What you have to do: Pictures are to be left out; every line from the one that holds "How it works (364, 64)" to the end of the data is to be retyped exactly.

++++++++

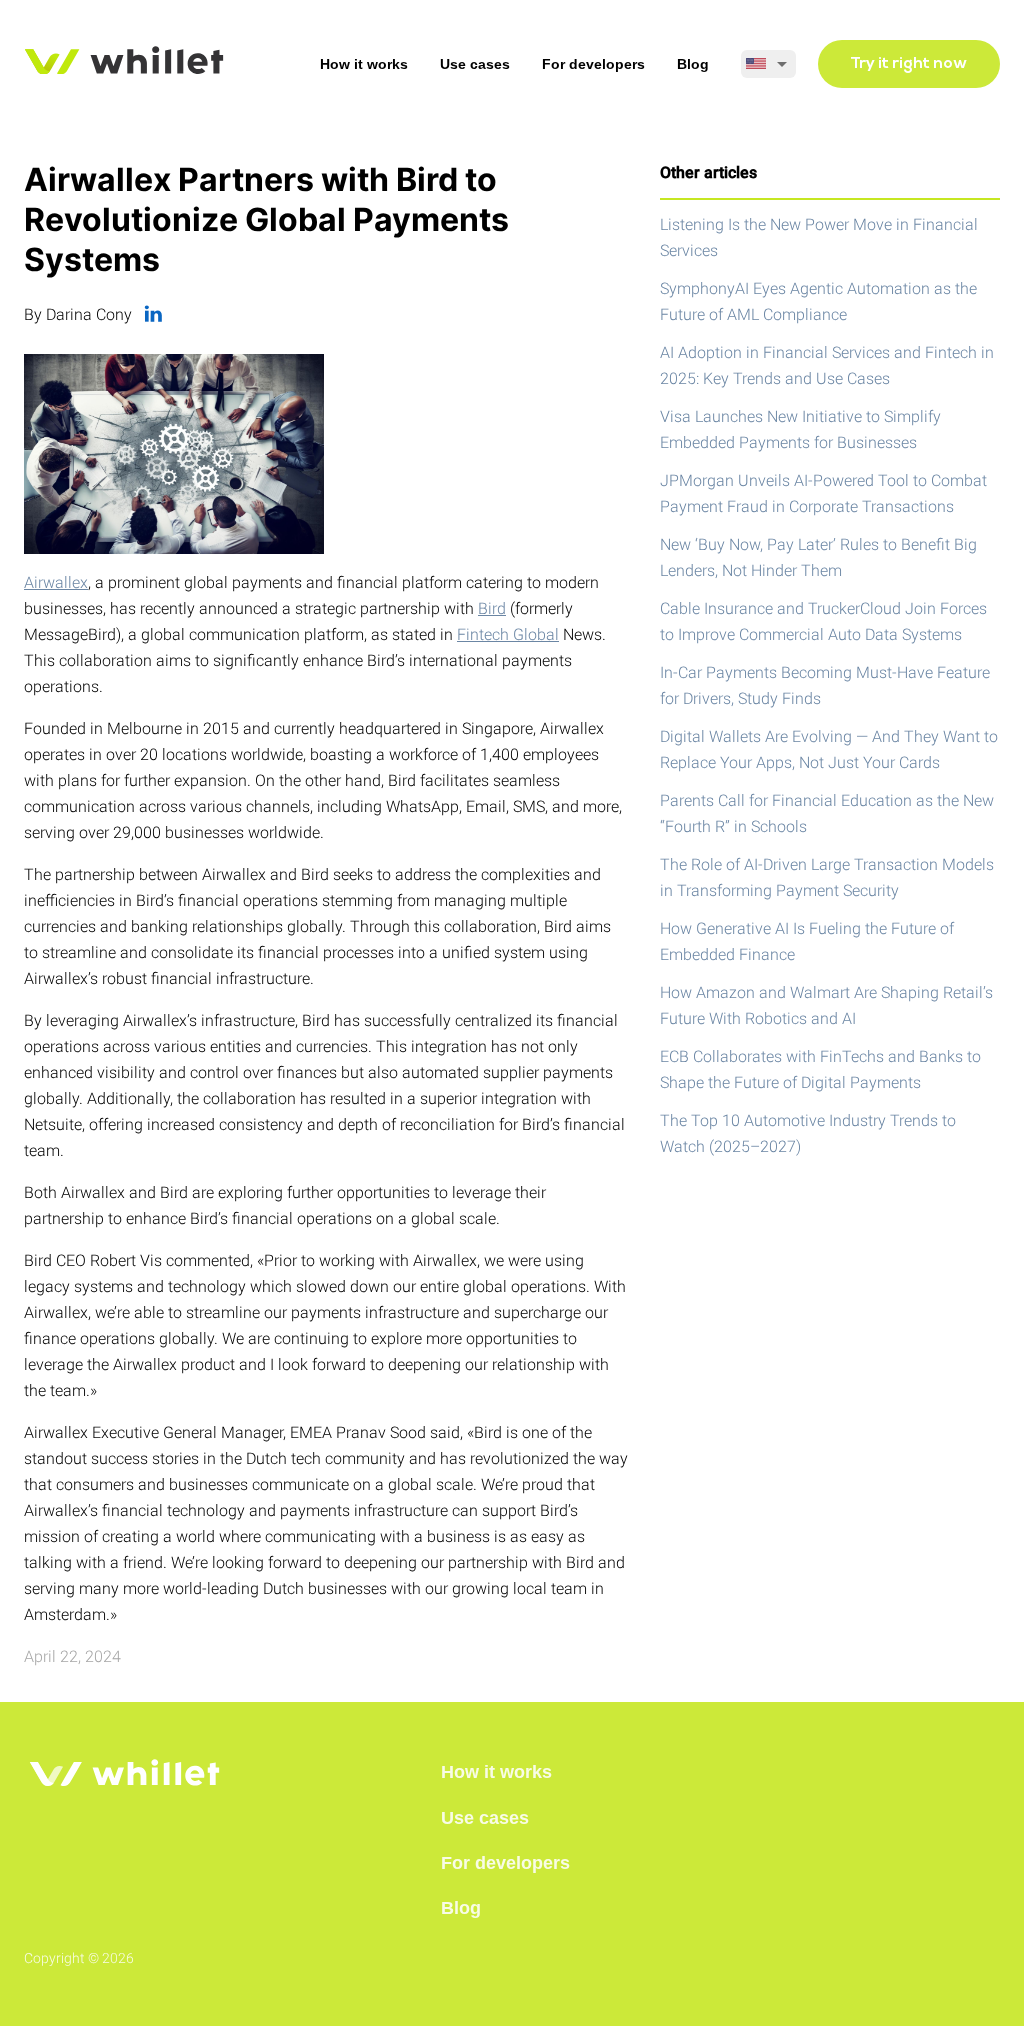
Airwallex (56, 582)
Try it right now (909, 64)
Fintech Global (508, 634)
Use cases (475, 64)
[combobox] (768, 64)
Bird (492, 608)
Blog (693, 64)
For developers (593, 64)
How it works (364, 64)
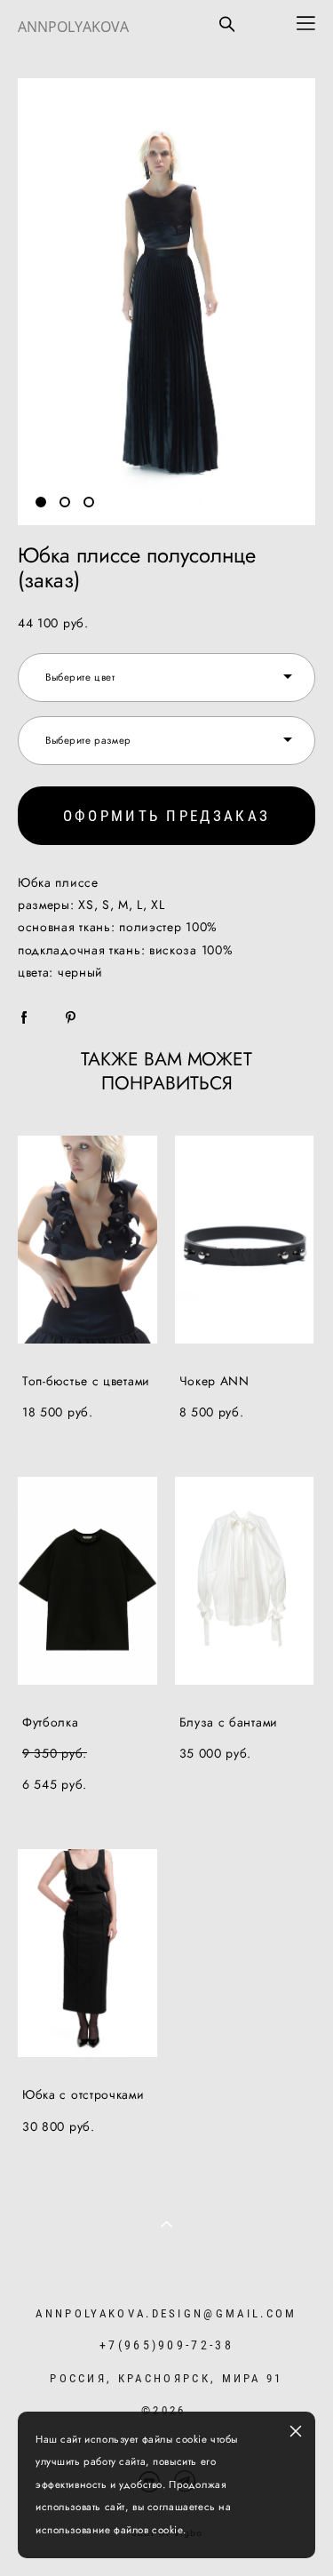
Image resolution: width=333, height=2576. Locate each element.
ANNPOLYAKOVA (73, 27)
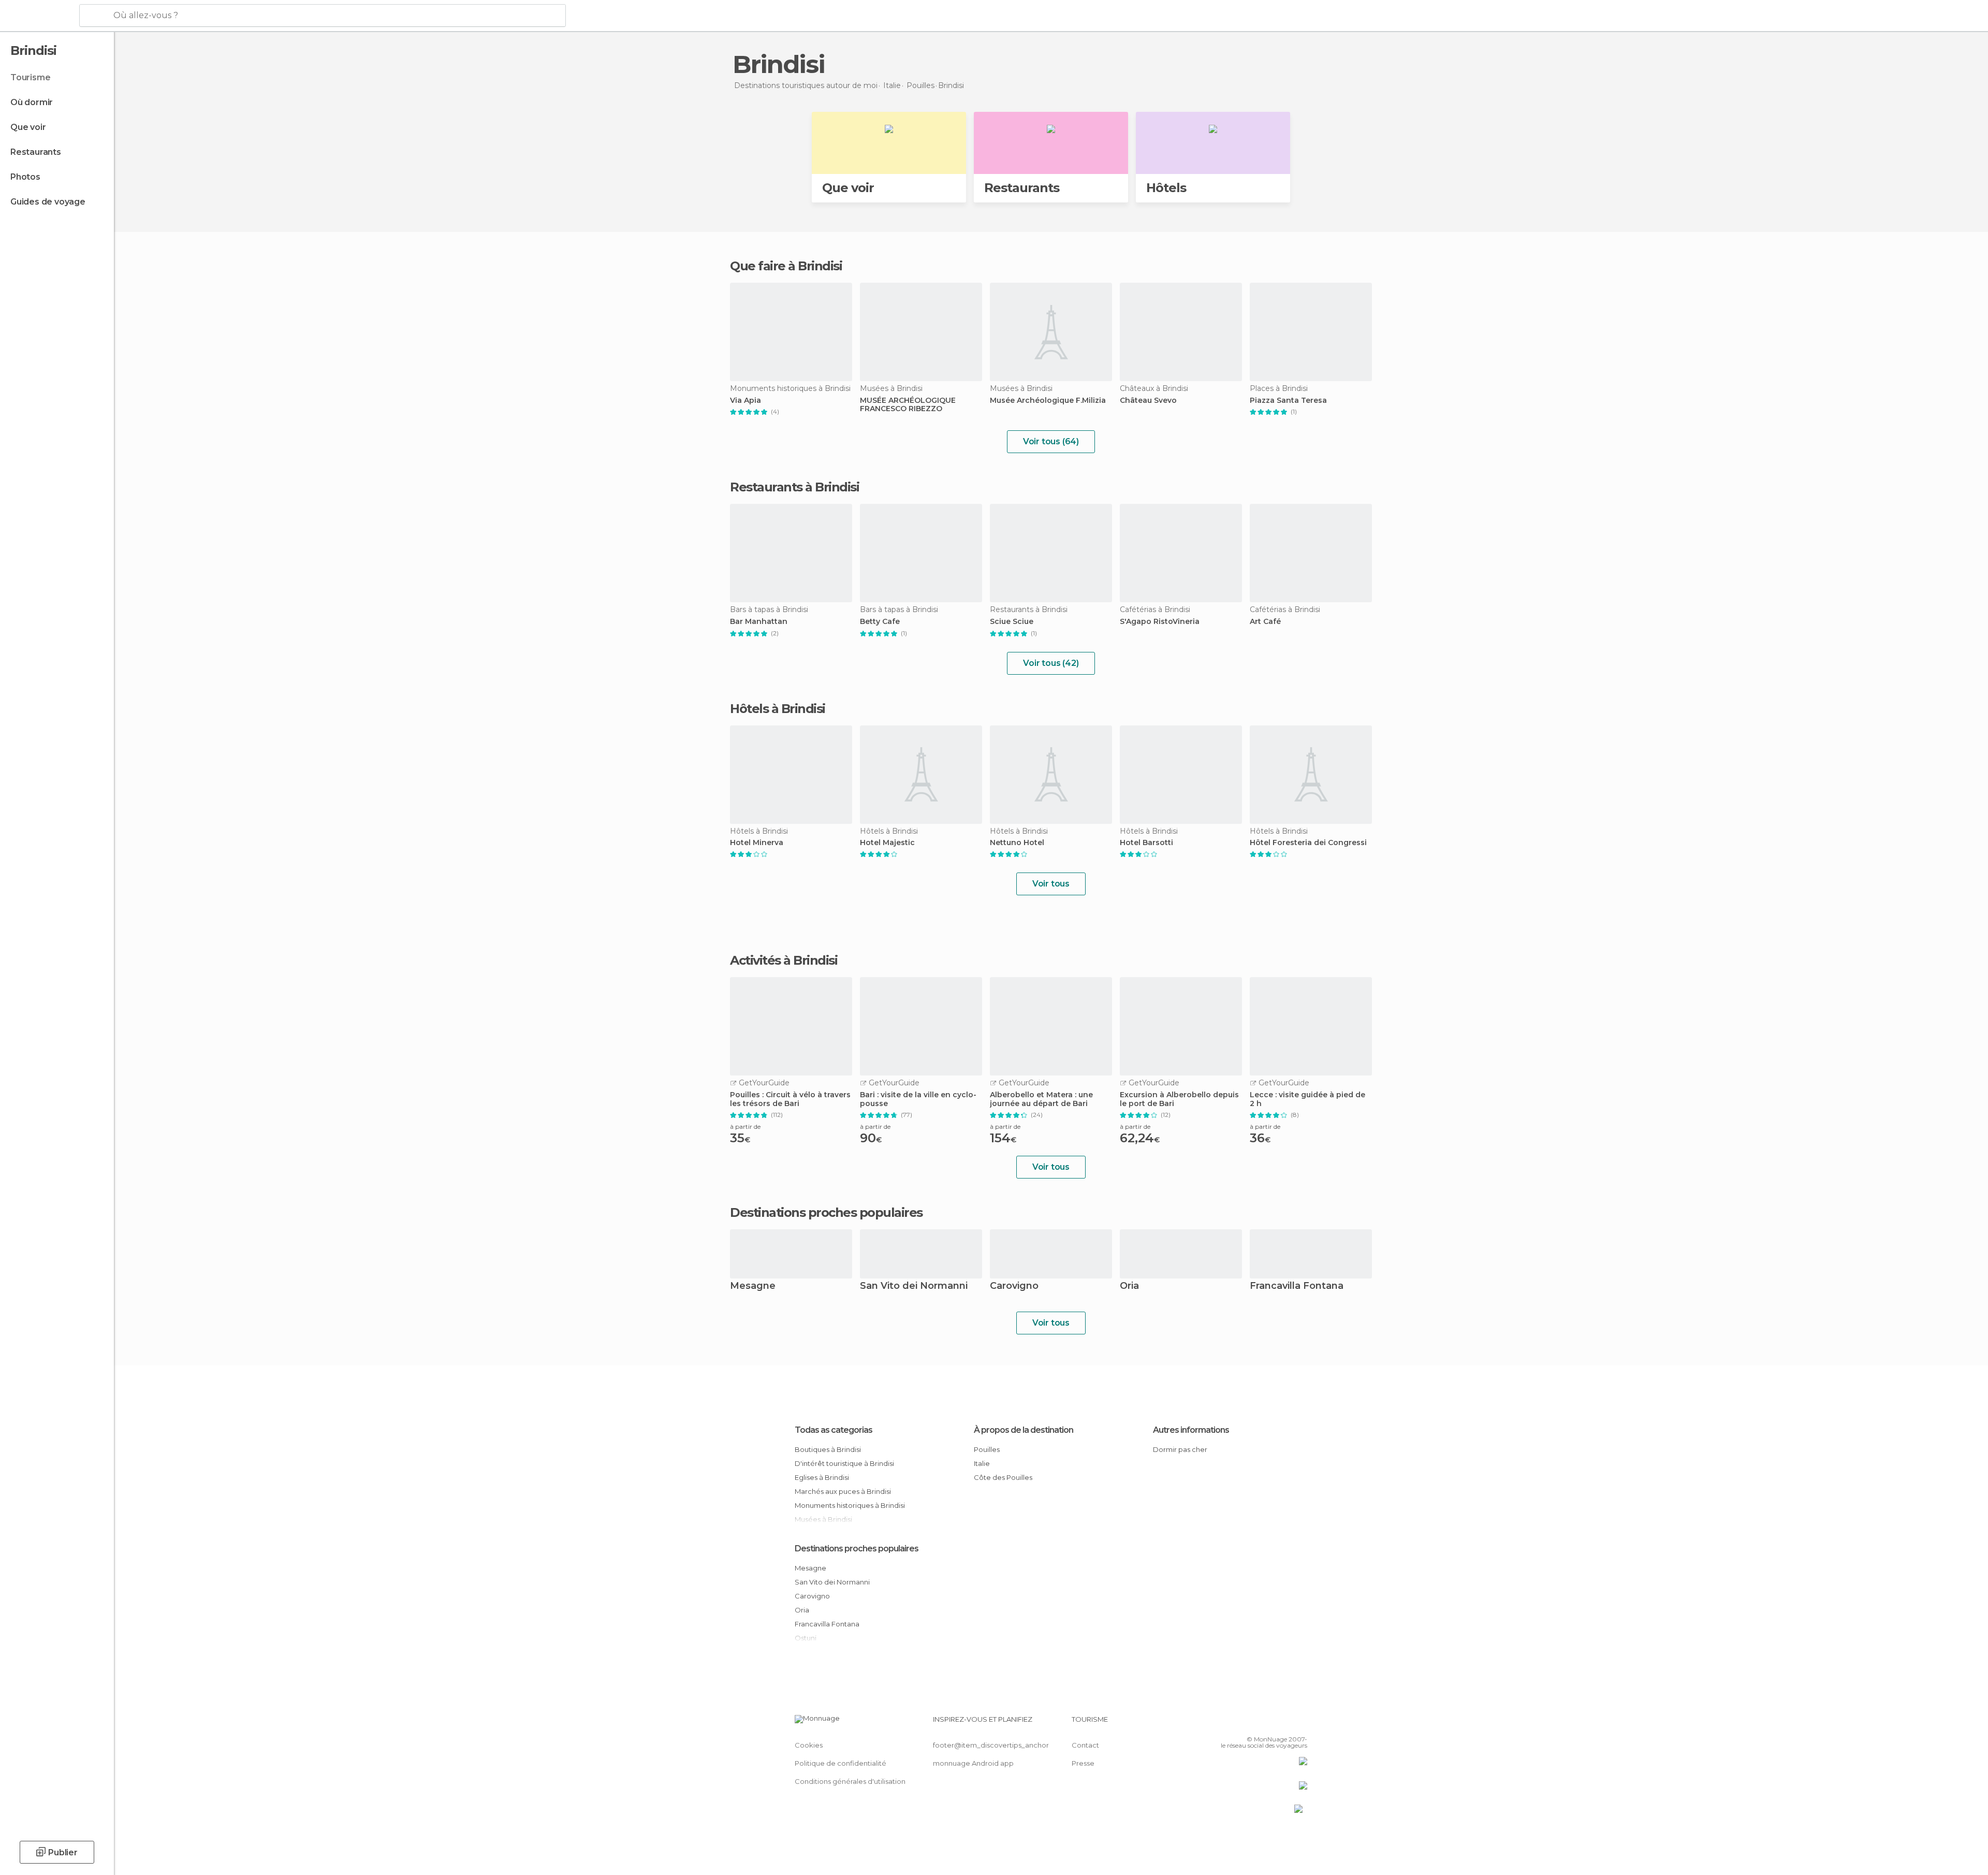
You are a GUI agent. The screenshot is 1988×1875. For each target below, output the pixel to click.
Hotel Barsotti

++++++++

Worked solution:
How it works (364, 64)
Image resolution: width=333, height=2576. Locate each element.
ANNPOLYAKOVA (73, 27)
You are a GUI agent. The screenshot is 1988×1875. For each target below, output the pixel to click.
Hotel Barsotti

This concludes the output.